Часто слышали они на ночных дорогах шаги, голоса, топот, иногда истошный вопль. Они прятались ото всех людей и потому не знали, что не одни они 6eгут на север.
Бежали толпами. Бежали от холода и разорения, от бичей и податей. Бежали, чтобы не умереть. Странствовали целые деревни. Некоторых останавливали и возвращали назад. Но Юрась и его сподвижники не знали этого. Им не было до этого дела. Их бросили в момент, когда больше всего им была нужна помощь. Вера возвела их на вершины, вера и сбросила. Все знали, что Христос — всемогущественный.
...По очереди несли ослабшую женщину. Стократ в день умирали и оставались живыми, и в недоразумении были, когда же родится правда. Где-то около недели бежали они.
И Христос понял в эти дни, что в сеть попадают большие рыбы, а малые выскальзывают из неё. А в сеть жизни, в невод, поставленный могущественными, попадают одни малявки, а для большой рыбы она не существует.
Он также был мелкой рыбой. И лишь косяк таких, как он, мог прорвать бредень, заведённый судьбой. Нельзя бесконечно отступать.
У самой дороги было гнездо перепёлки. Кони и коровы могли растоптать его, пастушки подобрать яички, чибисы разнести достойные жалости стебли, из которого оно было свито. Но из каждого целого яйца мог вылупиться гнев.
...Их гнали, как малявок на отмели, как перепелок во ржи. Надо было остановиться и хоть слабым клювом начать клевать, чтобы не погубить навеки души.
Нельзя больше было бежать.
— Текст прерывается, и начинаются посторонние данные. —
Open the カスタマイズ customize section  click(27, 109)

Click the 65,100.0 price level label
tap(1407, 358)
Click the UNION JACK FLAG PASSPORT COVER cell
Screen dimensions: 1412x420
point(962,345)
Следовало показать зубы, пускай себе ценою жизни.
Глава XXXV
«ПРОСТИ, МАТЕРЬ! ТЕБЕ НЕ НАДО!»
...Ко образу Пречистой Девы, который в том краю так славен был чудесами. Потом те шалберы заблудшие оного своего заблудшего (Христа) к алтарю Пресвятой Богородицы привели, где был образ чудотворный. А имел тот безумный двойственное платье...
«Хроника Белой Руси»
И вошли они по раскисшей, страшной дороге в предместье Вильно и подошли к Острой святой браме.
Бурлила перед вратами толпа. Толкались, галдели, слышались проклятия, божканье, смех. Но чем дальше они проталкивались к арке, тем больше было тихо и чинно, словно люди, как они есть, на глазах превращались в ангелов. Глаза скромно опущены или возведены, на головах нет шапок.
А люди были те же. Та же разномастная, оборванная толпа, среди которой — суконные уборы мещан богатых да золотые пятна доспехов и богатых одеяний.
Били колокола. На всём пространстве города.
— Сбрось шапку, — попросила Христа Магдалина.
— Ну нет, — с нехорошей улыбкой отозвался тот. — В своей хате что хочу, то и делаю.
— Собьют.
— А я вот им головы глупые посбиваю, — сказал Фома.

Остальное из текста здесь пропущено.